--- START Dataset entries ---

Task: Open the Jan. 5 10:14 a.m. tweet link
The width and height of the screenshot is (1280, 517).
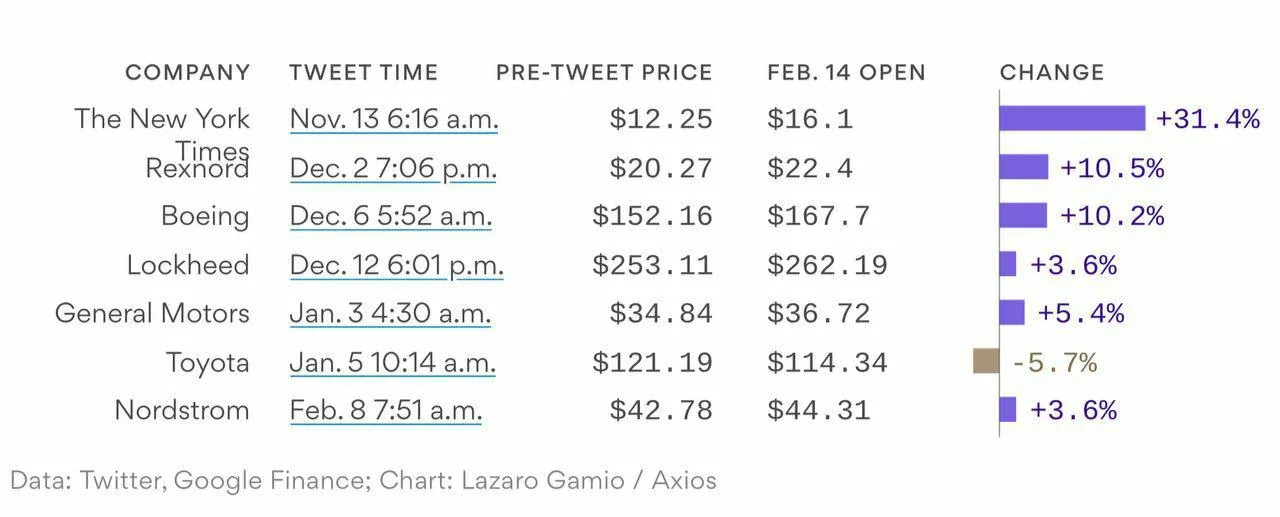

--- END Dataset entries ---
--- START Dataset entries ---

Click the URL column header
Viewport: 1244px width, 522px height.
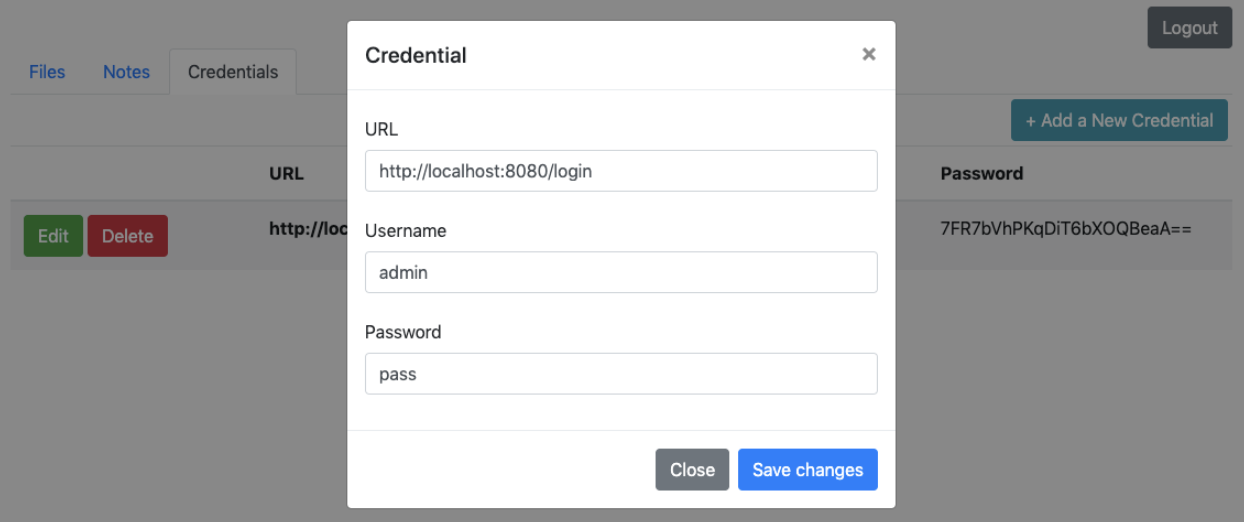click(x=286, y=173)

--- END Dataset entries ---
--- START Dataset entries ---

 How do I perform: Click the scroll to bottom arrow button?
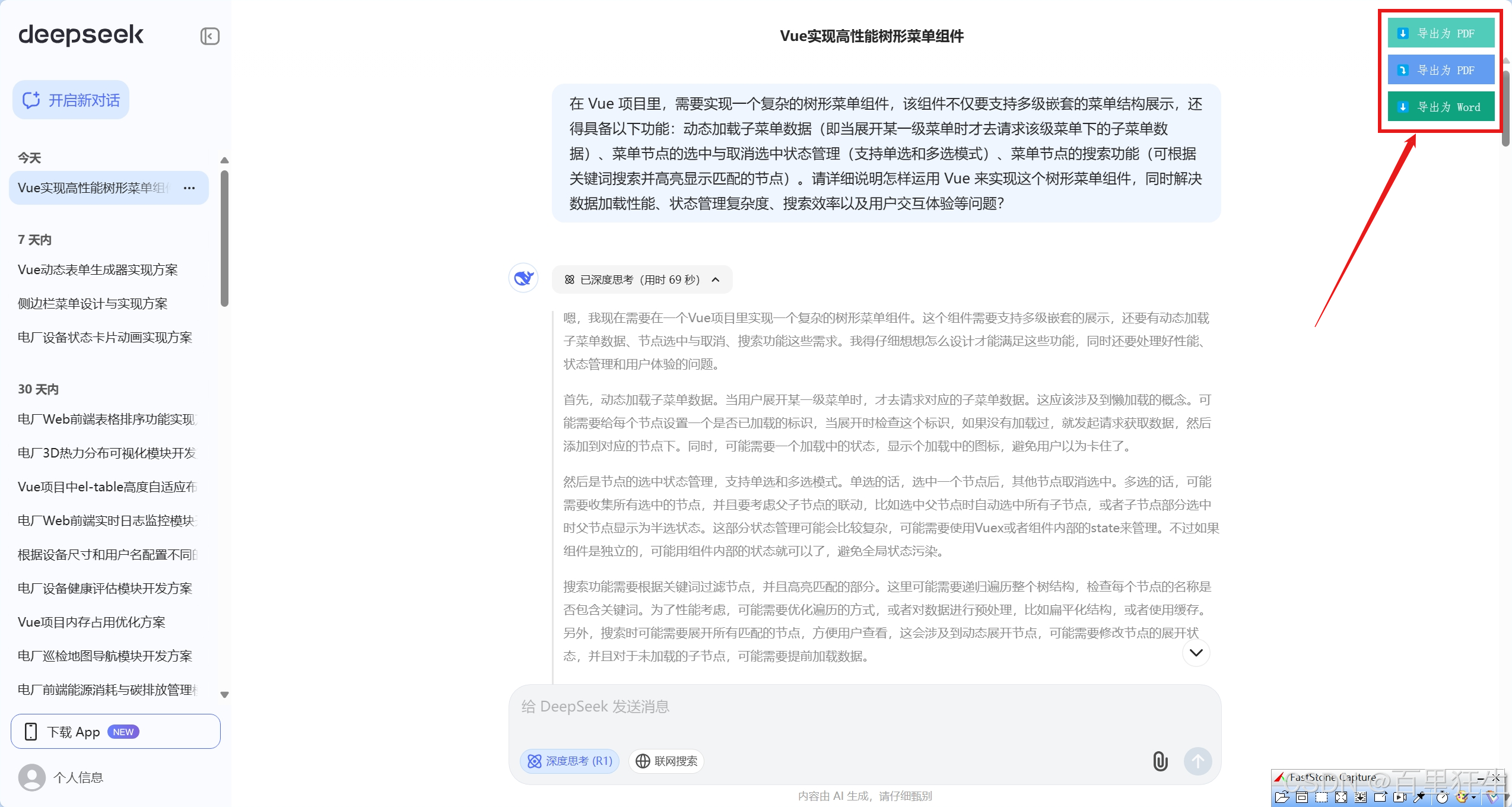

--- END Dataset entries ---

[Short exercise]:
Count the lines in the items above that contain the string "width", treating uppercase and lowercase as different. Give only the number.

[Solution for this problem]:
2